**Prompt**. For the copy, please give all of the data again exactly and leave the pictures out.

**Data**.
──────

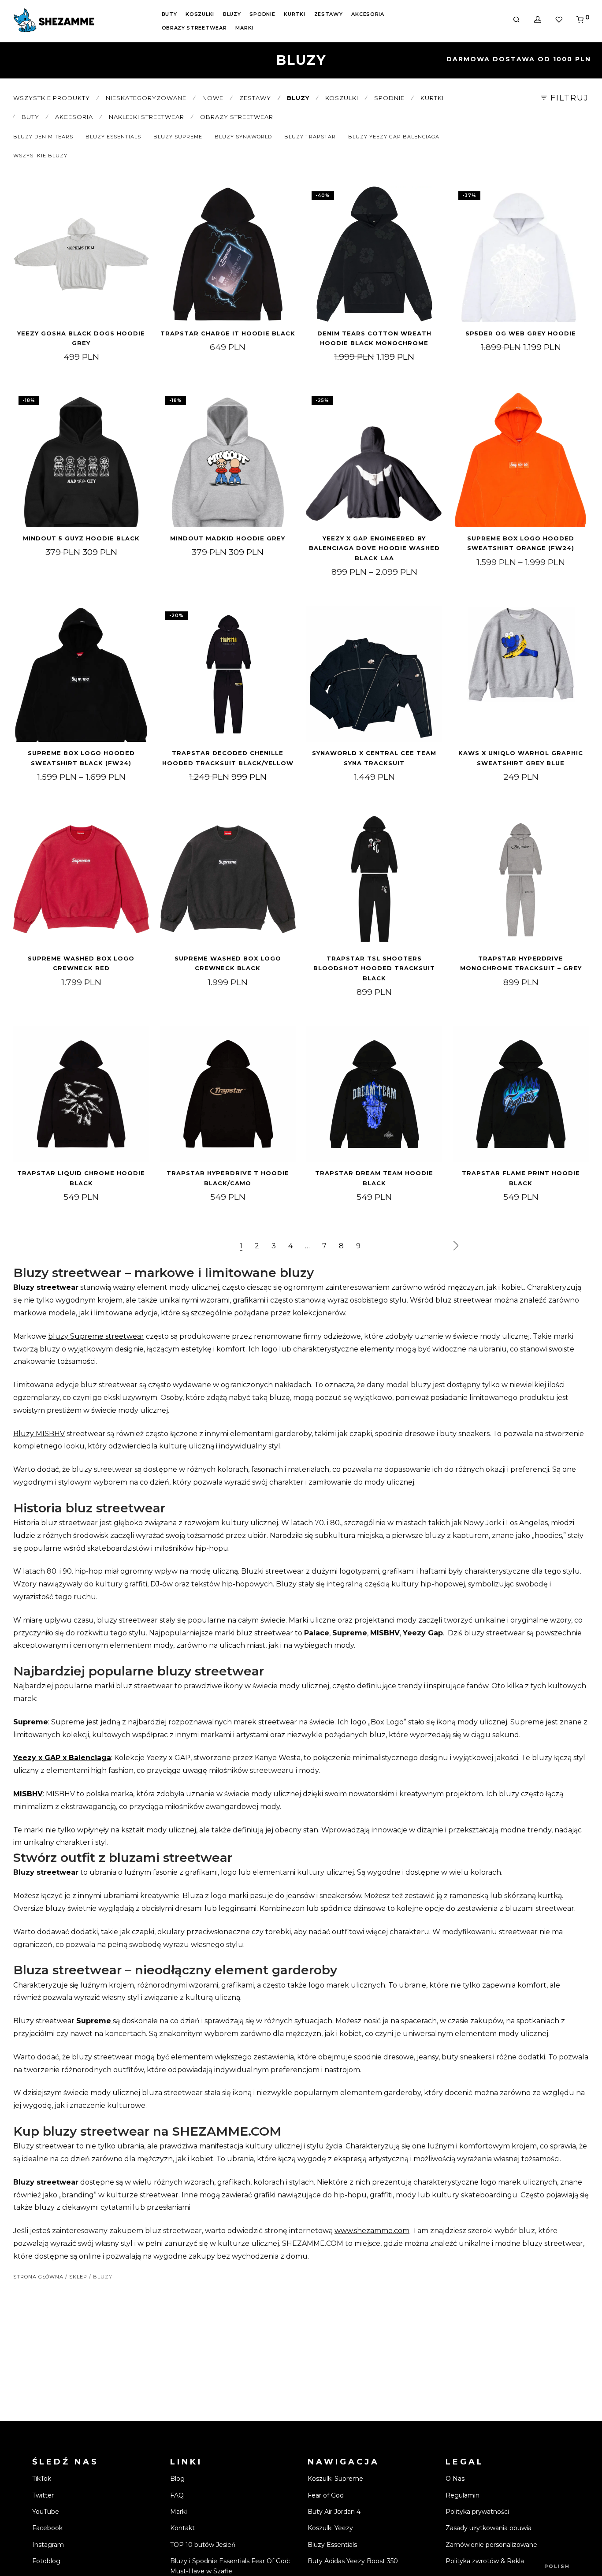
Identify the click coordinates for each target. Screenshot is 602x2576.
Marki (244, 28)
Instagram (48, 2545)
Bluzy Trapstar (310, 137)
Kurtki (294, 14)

──────

**Solution for this exercise**.
Identify the click coordinates for each target. Screenshot is 602x2576.
Marki (244, 28)
Instagram (48, 2545)
Bluzy Trapstar (310, 137)
Kurtki (294, 14)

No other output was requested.